Give back exactly the lines from the one containing "Regulamin sprzedaży produktów" through the end of the records, including both, and no others.

════════

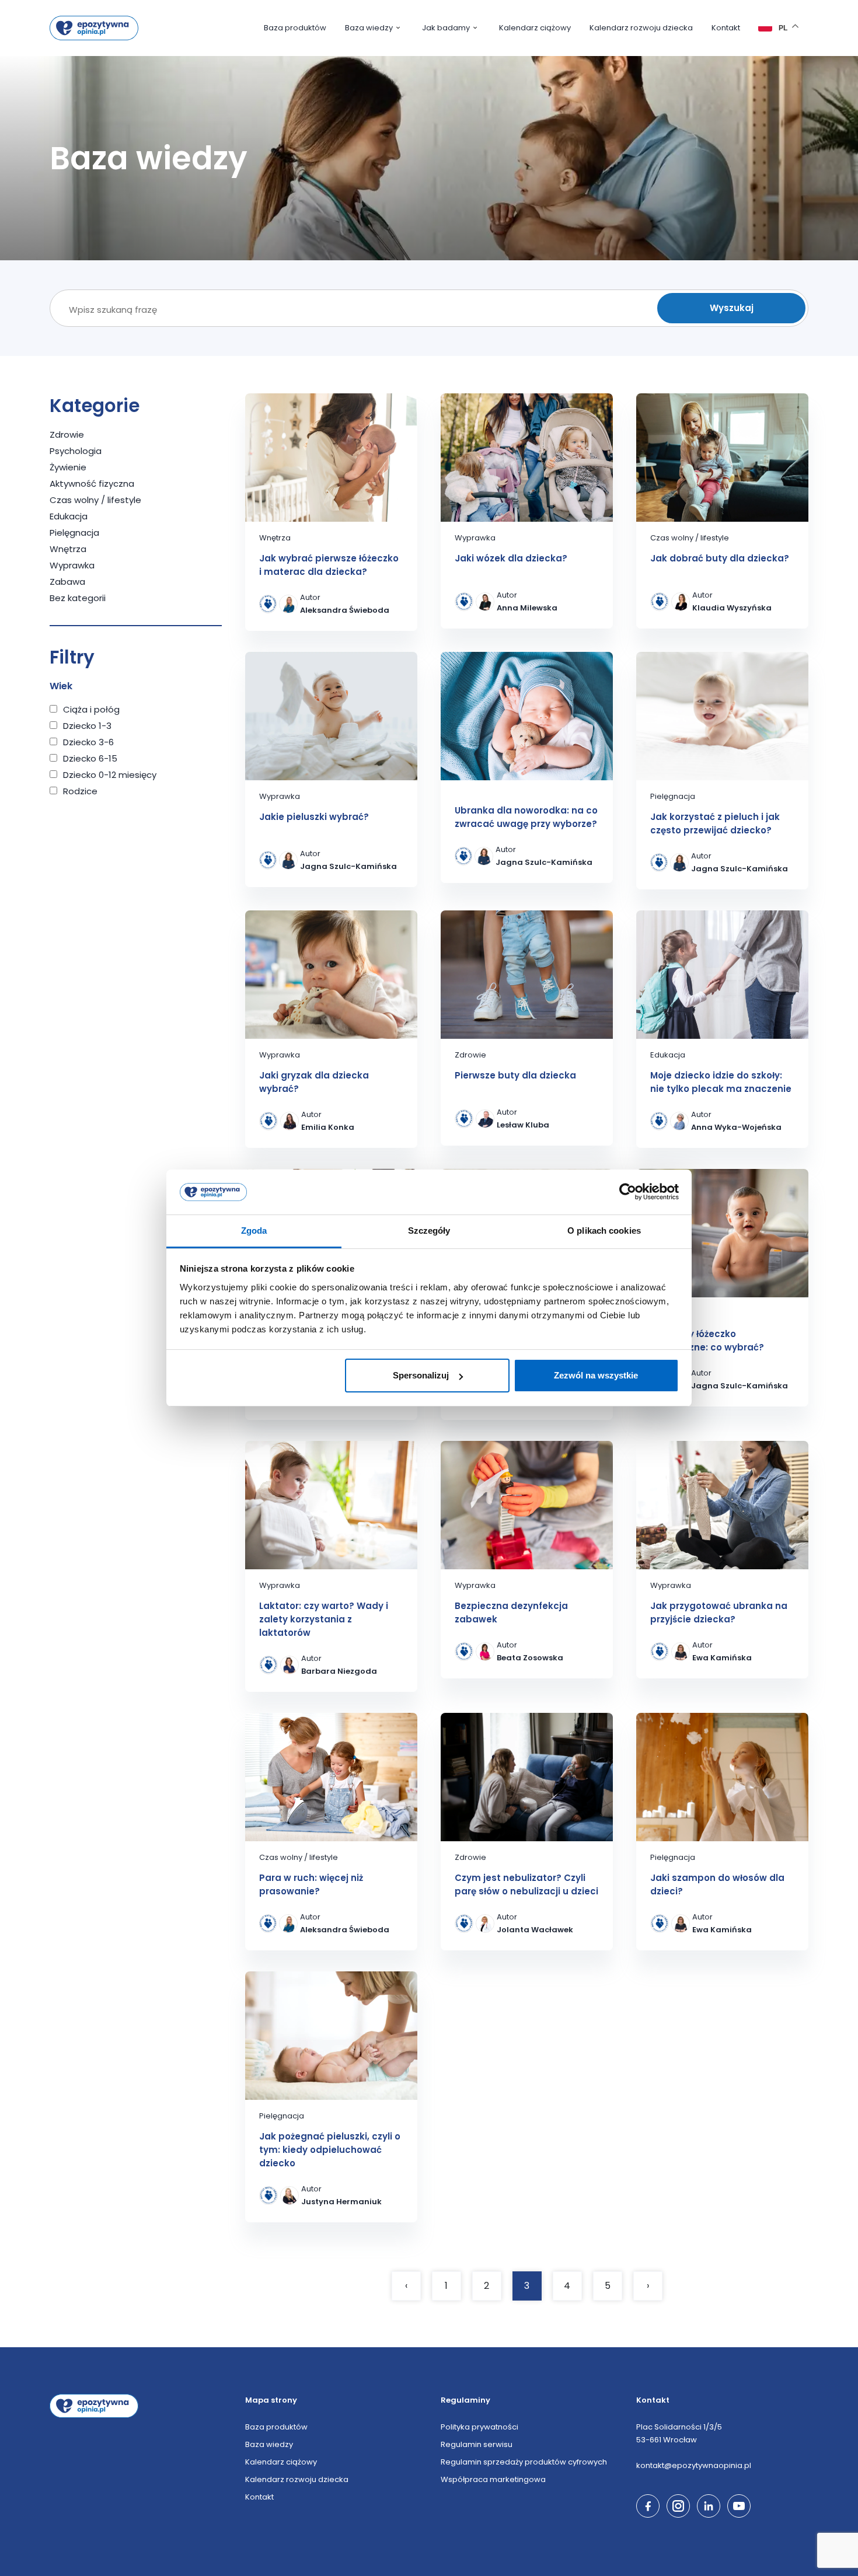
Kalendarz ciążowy (535, 27)
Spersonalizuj (421, 1375)
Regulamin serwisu (476, 2444)
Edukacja (69, 516)
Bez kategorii (78, 598)
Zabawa (67, 581)
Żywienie (68, 467)
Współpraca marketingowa (493, 2479)
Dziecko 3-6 (88, 742)
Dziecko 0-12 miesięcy (109, 775)
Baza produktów (295, 27)
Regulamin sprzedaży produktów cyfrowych (524, 2461)
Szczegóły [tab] (429, 1230)
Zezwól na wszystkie (596, 1375)
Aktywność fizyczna (92, 483)
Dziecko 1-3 (87, 726)
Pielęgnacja (74, 532)
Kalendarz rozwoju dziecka (641, 27)
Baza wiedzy (369, 27)
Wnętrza (68, 549)
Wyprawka (72, 565)
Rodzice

════════

### The completed task:
Regulamin sprzedaży produktów cyfrowych (524, 2461)
Szczegóły [tab] (429, 1230)
Zezwól na wszystkie (596, 1375)
Aktywność fizyczna (92, 483)
Dziecko 1-3 (87, 726)
Pielęgnacja (74, 532)
Kalendarz rozwoju dziecka (641, 27)
Baza wiedzy (369, 27)
Wnętrza (68, 549)
Wyprawka (72, 565)
Rodzice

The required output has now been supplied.